Crédito: Felipe Dalla Valle/Palácio Piratini/Divulgação

Fonte: G1

O incêndio que atingiu o prédio da Secretaria de Segurança Pública do RS completa uma semana nesta quarta-feira (21), e a busca pelos dois bombeiros desaparecidos no local continua. Deroci de Almeida da Costa, primeiro-tenente do CBM, e Lúcio Ubirajara de Freitas Munhós, segundo-sargento, atuaram no atendimento ao incêndio e são procurados desde a noite em que o fogo começou.

Dois cães dos bombeiros de Santa Catarina foram agregados às buscas nesta quarta. Os binômios (cães mais agentes que os acompanham) se juntam às outras quatro duplas que já atuam no resgate.

“O motivo disso foi porque nós avançamos muito e chegamos no núcleo supostamente onde estão os bombeiros desaparecidos segundo estudos realizados”, diz o tenente-coronel Eduardo Estevam Rodrigues, comandante do 1° Batalhão de Bombeiro Militar (BBM) de Porto Alegre.

“Diante disso, estamos ampliando as frentes de trabalho para que, com segurança, nós façamos a busca aliada ao aumento efetivo de cães farejadores”, completa.

As equipes de resgate usam equipamentos para monitorar e estabilizar estruturas. “Como nós chegamos próximo do núcleo da edificação, precisamos estabilizar os pilares que estão suspensos ou prestes a cair. Estamos tomando todos os cuidados necessários para os bombeiros realizarem as buscas”, afirma o tenente-coronel.

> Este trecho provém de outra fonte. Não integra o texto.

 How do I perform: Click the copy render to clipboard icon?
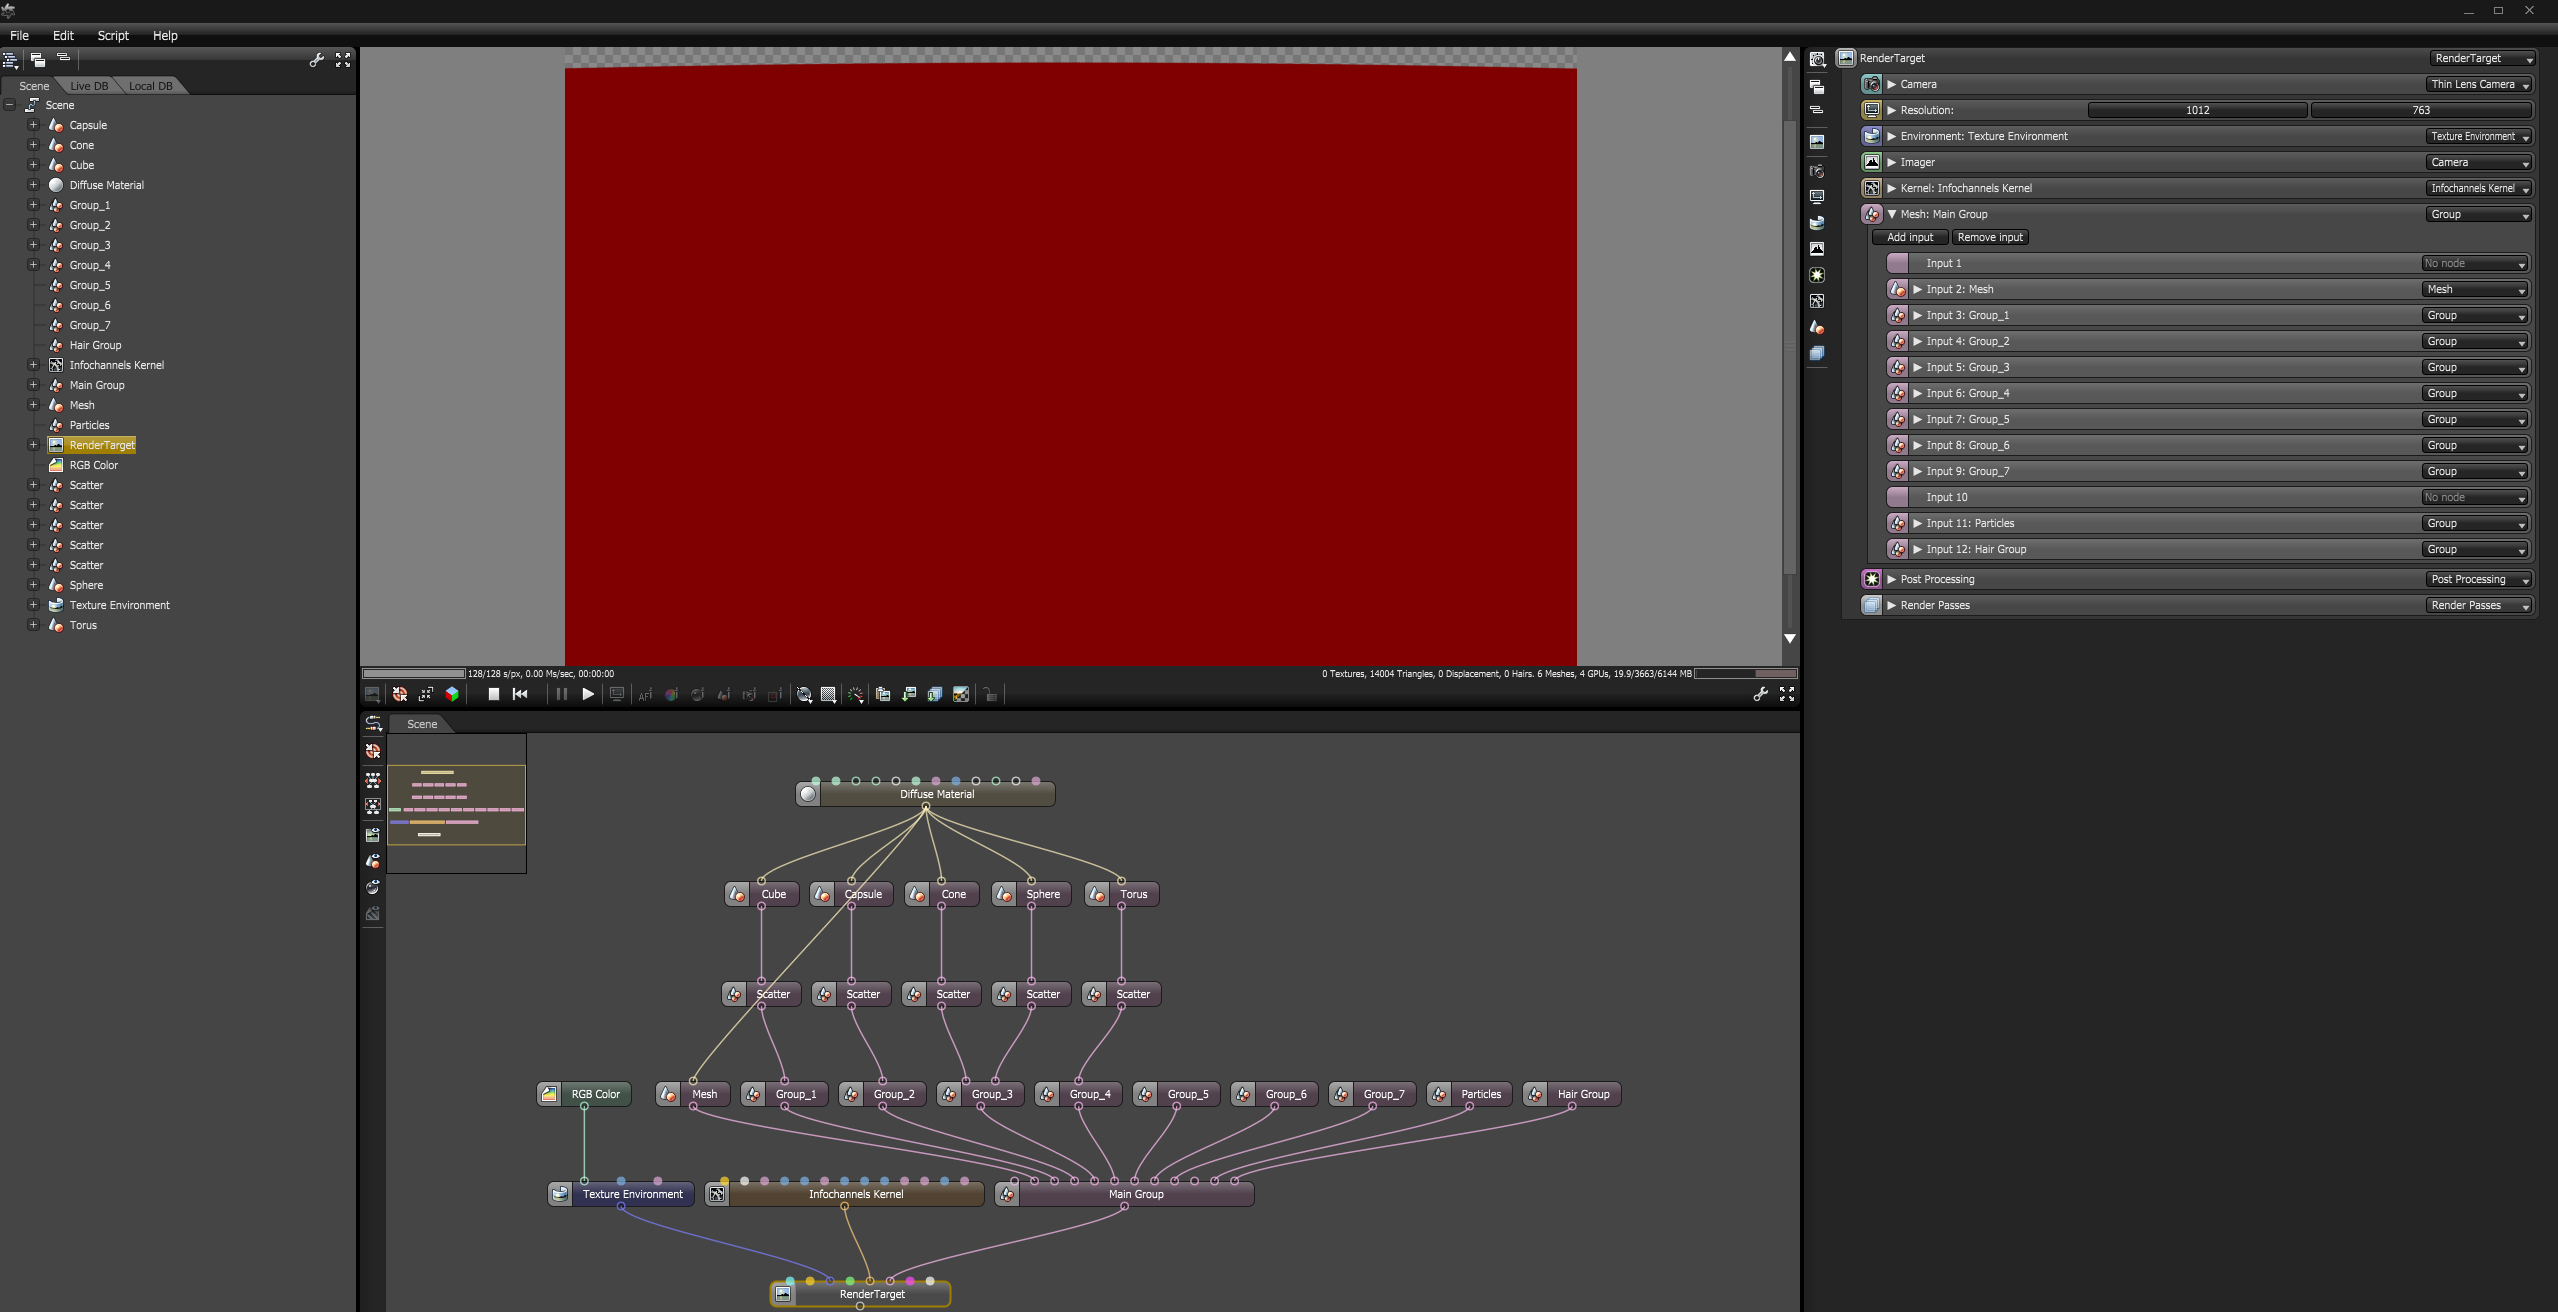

Entre bombeiros e técnicos, 94 pessoas atuam no resgate, segundo a Secretaria de Segurança Pública. Quatro retroescavadeiras são usadas na remoção de escombros e liberação de acesso à área colapsada.

Crédito: CBMRS/Divulgação

Uma semana de buscas

Lúcio e Deroci desapareceram na noite de 14 de julho, durante o combate às chamas que iniciaram no teto do quarto pavimento do prédio da Secretaria. O local foi evacuado, e nenhuma das cerca de 40 pessoas que estavam no prédio no momento do incêndio se feriu.

As buscas seguem 24 horas por dia. Dois acessos foram abertos para ingressar nas ruínas. Parte do prédio desabou.

Servidores tentaram apagar o fogo com extintores, mas não conseguiram. A Polícia Civil investiga o incêndio, e descarta a possibilidade de crime.

O prédio não contava com sprinklers, os chuveiros automáticos acionados em caso de incêndio. De acordo com a secretaria, devido a uma inviabilidade técnica para instalação dos sprinklers, o equipamento foi substituído por outras medidas de segurança, como hidrantes e extintores portáteis.

Todos os nove pavimentos da edificação foram atingidos pelo fogo. O local abrigava o Departamento de Comando e Controle Integrado (DCCI), Instituto Geral de Perícias (IGP), Susepe, Detran, gabinetes e auditórios.

Cerca de 95 mil processos do Detran foram perdidos. O incêndio não afetou os trabalhos de policiamento e os 300 funcionários que trabalhavam no prédio foram realocados. O DDCI foi mobilizado em caráter provisório para as dependências do 9º Batalhão de Polícia Militar.